The standard 6T SRAM cell is shown in the Fig. 1. Which is basically used to store the data this is compared with proposed architecture how power is reduced by applying low voltage for lower order bits and nominal voltage for higher order bits, using switching transistors. The proposed SRAM architecture is implemented for write and read respectively.

1. Proposed architecture for write operation

The proposed SRAM architecture for write operation is shown in the Fig. 8. SRAM Array 8x8 which consist of 8 cells is used to store 8 bits of data. In this architecture we use PMOS (PM0 – PM7) which acts as a switch. when select line which is connected to gate of PMOS is zero the pmos will be on and power supply will be connected to that bitcell. So, higher order bits is applied to nominal voltage and lower order bits is applied with low voltage. Through the signal VDD_SW<6:0>. The power consumption for lower order bits will be reduced. In write circuitry data is written into the bitcells of SRAM array 8x8 is through three NMOS transistors (NM0 – NM1). The input data will be D, D_BAR & WRITE. Where D and D_BAR are data signal and WRITE is control signal. The BL and BL_B signals of each bitcell of SRAM array 8x8 is precharged through bitline precharge circuitry as shown in Fig. 4.
2. Proposed architecture for read operation

The proposed SRAM architecture for read operation is shown in the Fig. 9. The power supply switching activity to the SRAM Array 8x8 is same as given in write operation. The bitlines of each cells of SRAM Array 8x8 is precharged by bitline precharge circuit (BLPC_CKT). In read operation data is sensed by the sense amplifier along with D-Latch circuit. The MUX used is the line to line MUX. To pass the signal from SRAM Array 8x8 to Sense Amplifier and MBLPC_CKT. The MBLPC_CKT is required for precharging the bitlines of the selected cell of the array. The sense Amplifier detects the data or the selected cell when enabled by the SAEN signal.

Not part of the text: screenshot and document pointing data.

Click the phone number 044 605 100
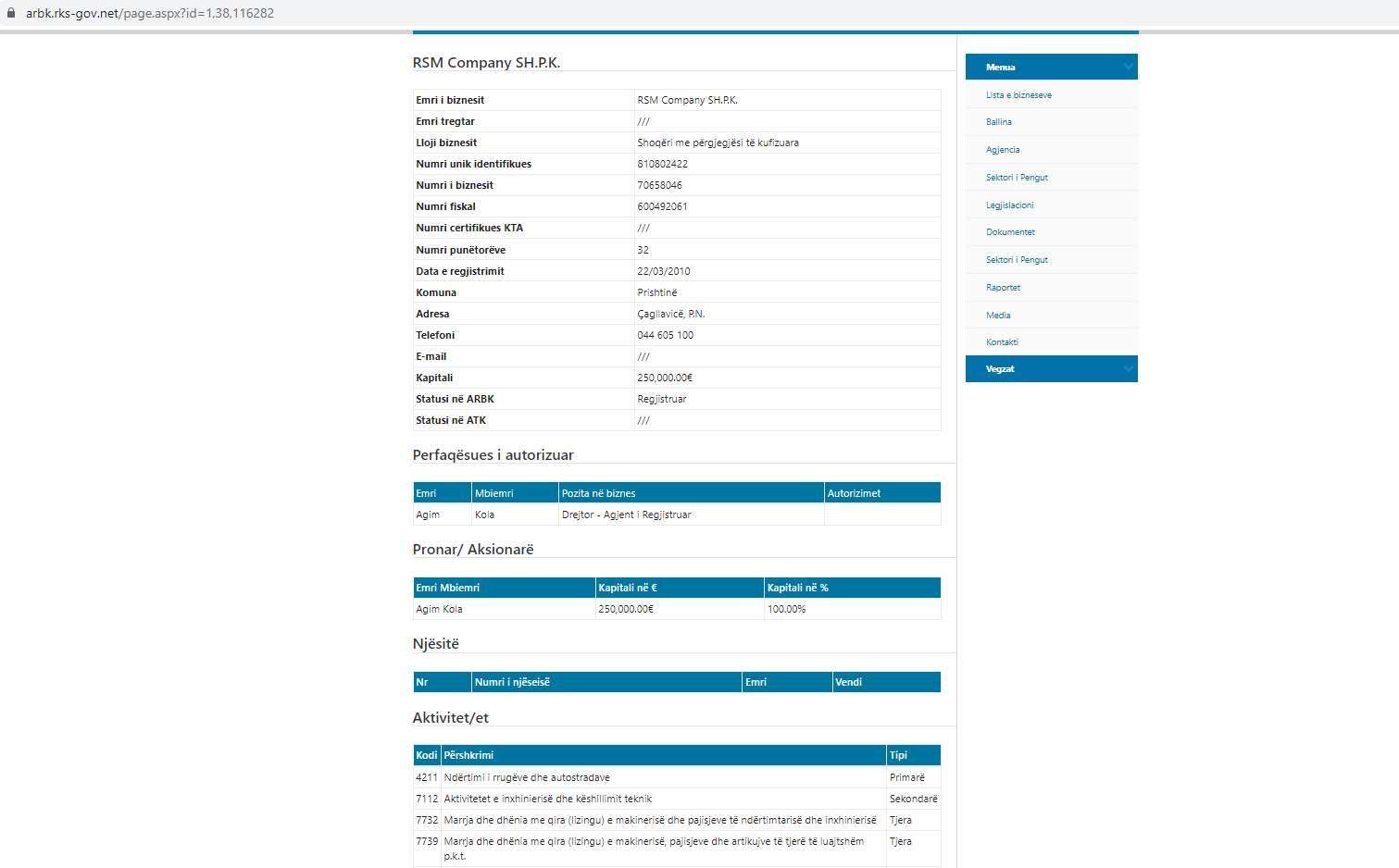The image size is (1399, 868). click(665, 335)
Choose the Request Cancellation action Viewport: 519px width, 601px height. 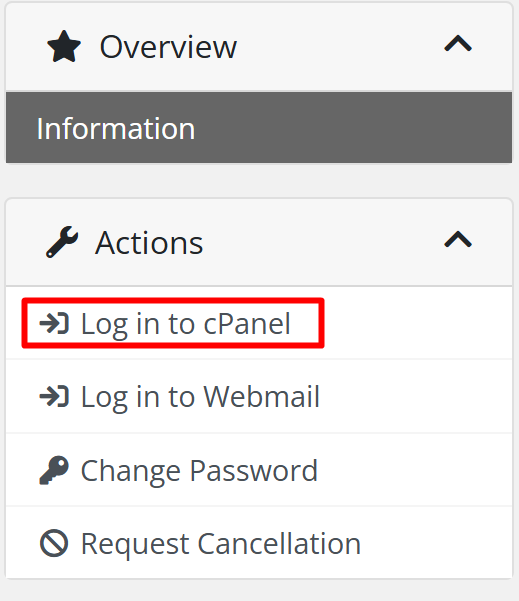221,544
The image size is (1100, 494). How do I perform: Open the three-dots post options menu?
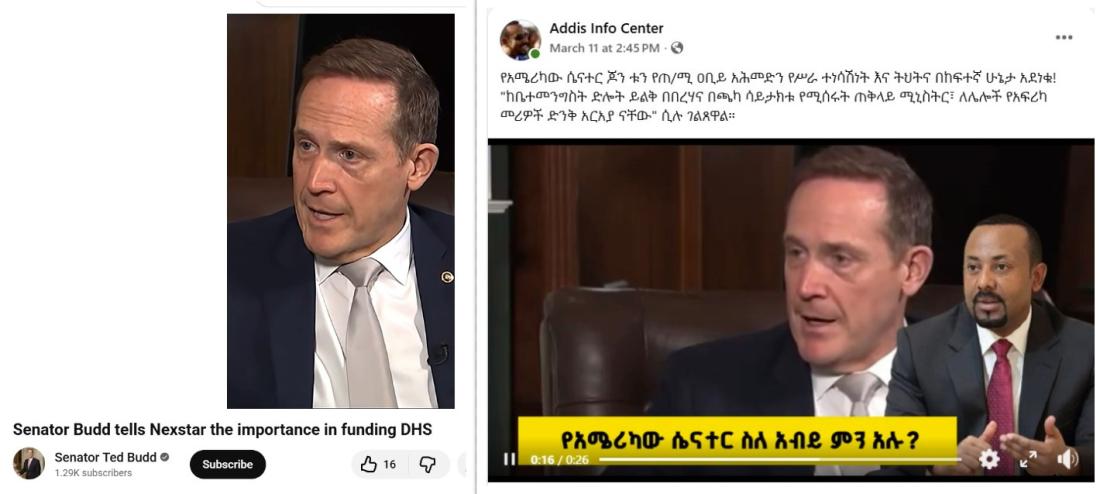tap(1064, 37)
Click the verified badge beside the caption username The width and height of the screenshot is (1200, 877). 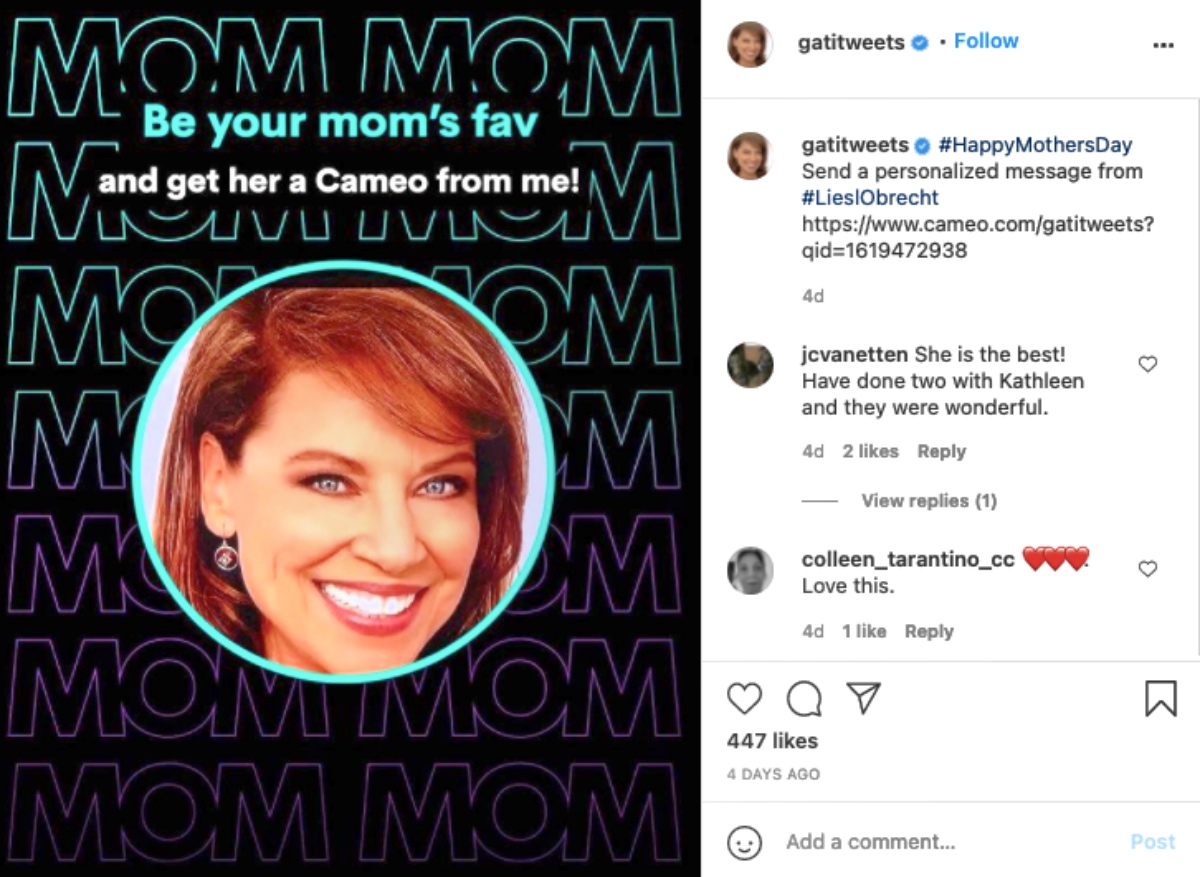pos(923,146)
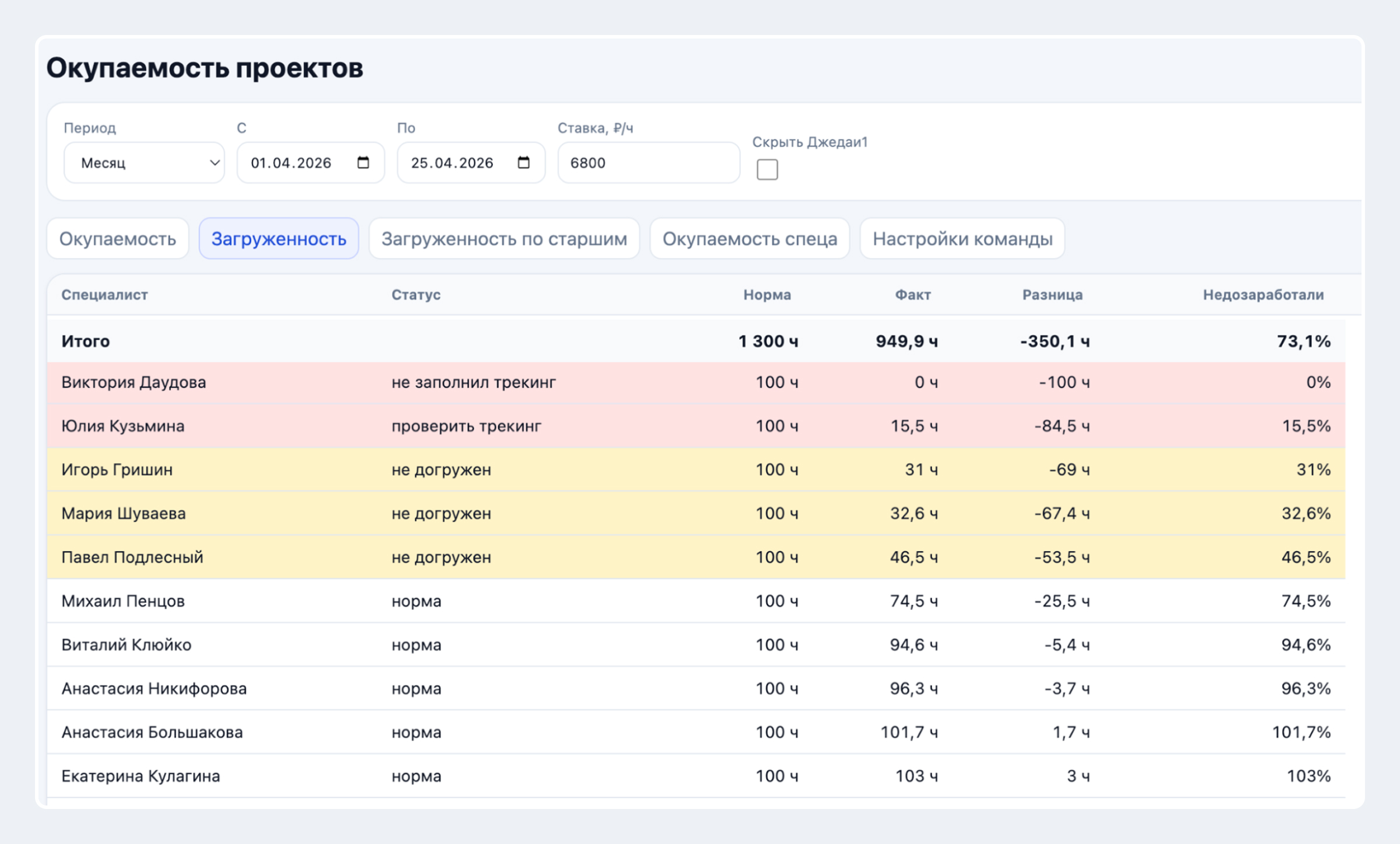Toggle the Скрыть Джедаи1 checkbox
This screenshot has width=1400, height=844.
[x=767, y=169]
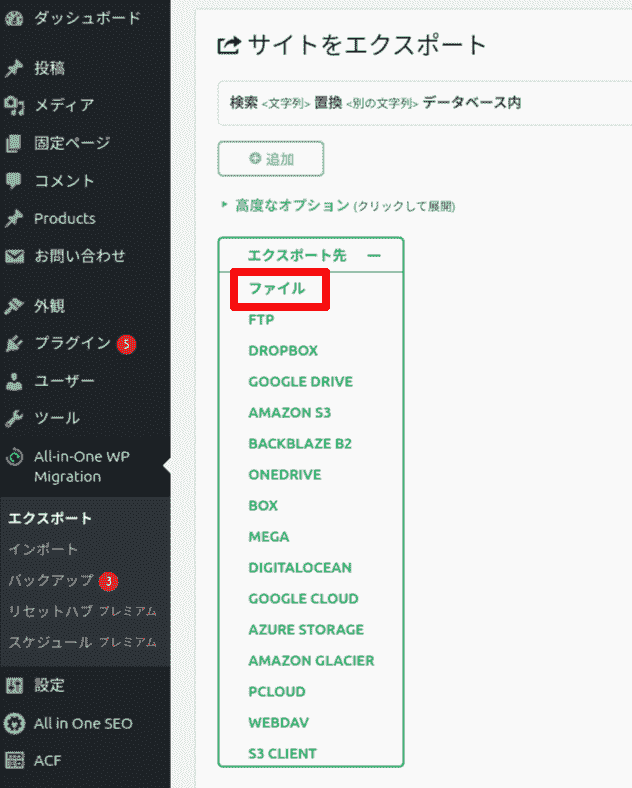632x788 pixels.
Task: Click the お問い合わせ envelope icon
Action: 14,256
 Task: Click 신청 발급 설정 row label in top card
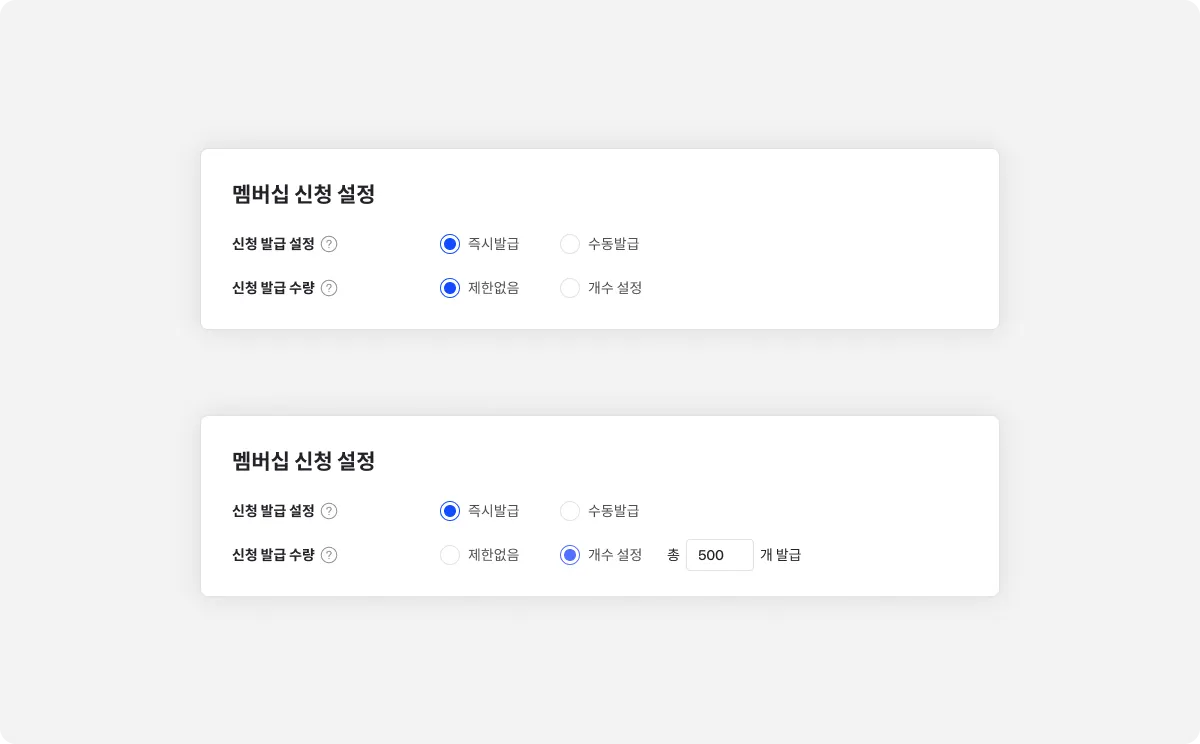(273, 244)
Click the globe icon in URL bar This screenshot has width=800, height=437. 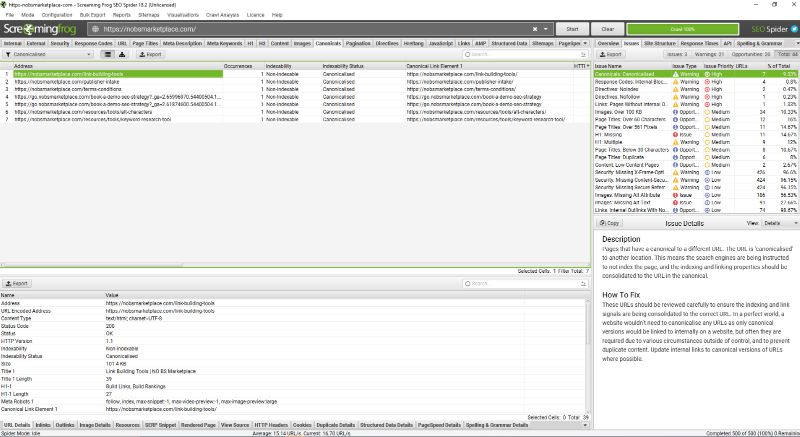coord(96,29)
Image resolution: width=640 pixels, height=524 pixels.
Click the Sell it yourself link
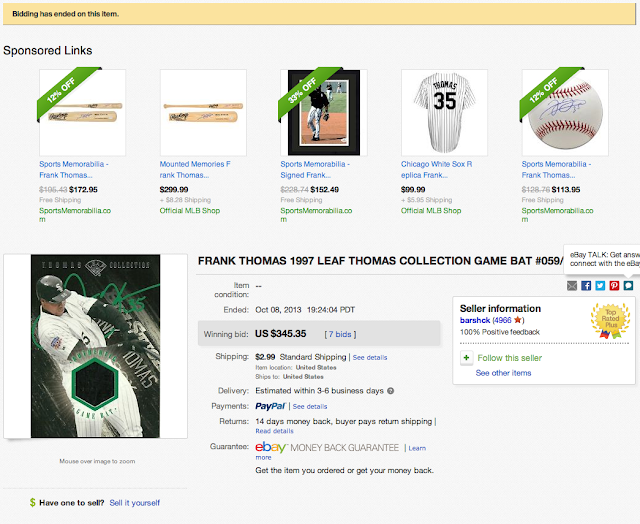(x=134, y=503)
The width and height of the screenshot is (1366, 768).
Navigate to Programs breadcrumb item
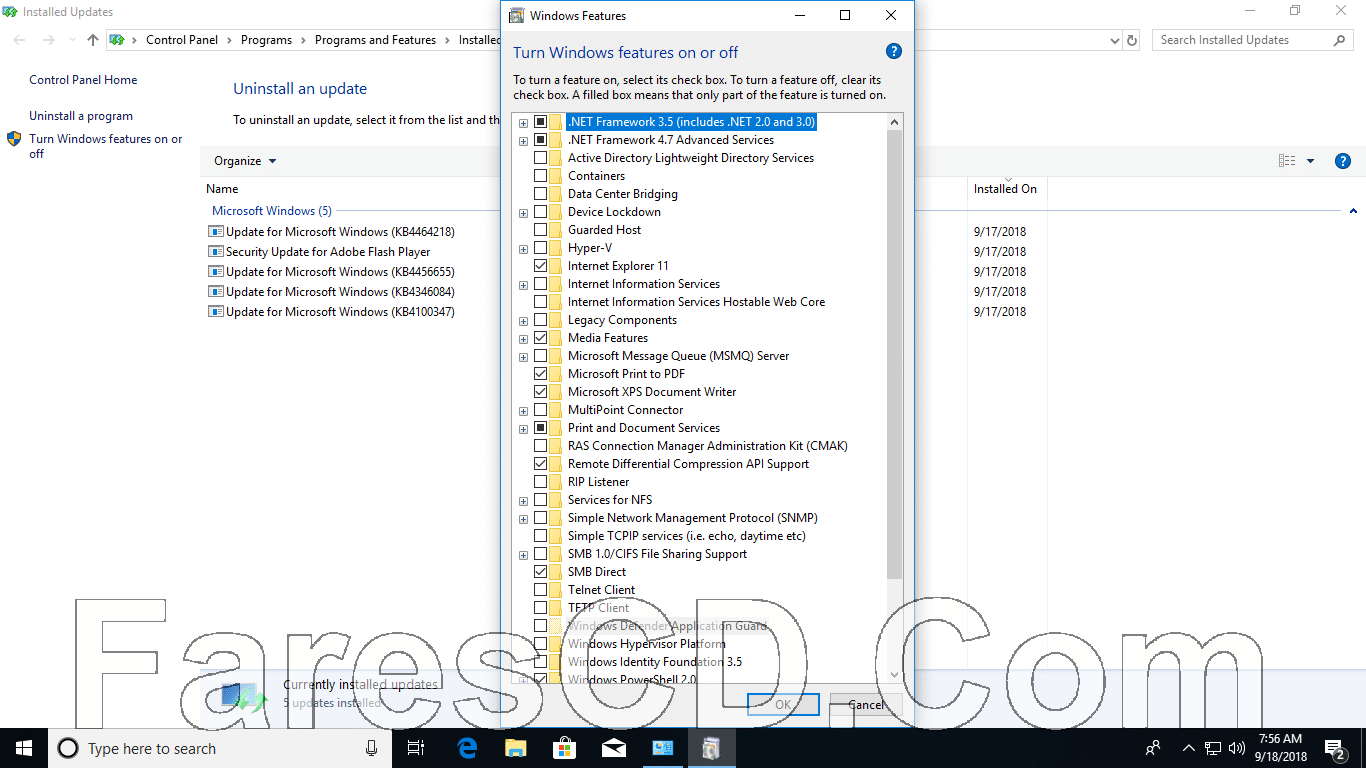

Normally in basic SRAM cell only single power supply (constant) value is applied. Where as in proposed architecture switching power supplies with eight transistors applied with eight different voltages that is low voltage for lower order bits and high voltage for higher order bits. So, the part of the power required for lower order bits in the image pixels which is applied with low voltage can be saved in comparison with standard SRAM Array.

Fig. 8. proposed SRAM architecture for write operation
Fig. 9. proposed SRAM architecture for read operation
The proposed architecture is tested by applying different voltages for different bits of data. The result is verified and tabulated.

1. Result of proposed SRAM architecture for write operation

The output results is shown in the Fig. 10. And table is tabulated in TABLE1. As shown in the Fig.10 the input signals WRITE, WL, BLPC_B is given with the same values. The BL<0> is precharged to VDD and BL_B<0> signal after sometimes comes down to the level GND. Q and Q_BAR signals are the data of SRAM bitcell, from which propagation delay can be found. TABLE I shows the values voltage, current, propagation delay and power for different values of switching supply voltage with different select lines. As the voltage scale down power reduces and propagation delay increases this is the tradeoff.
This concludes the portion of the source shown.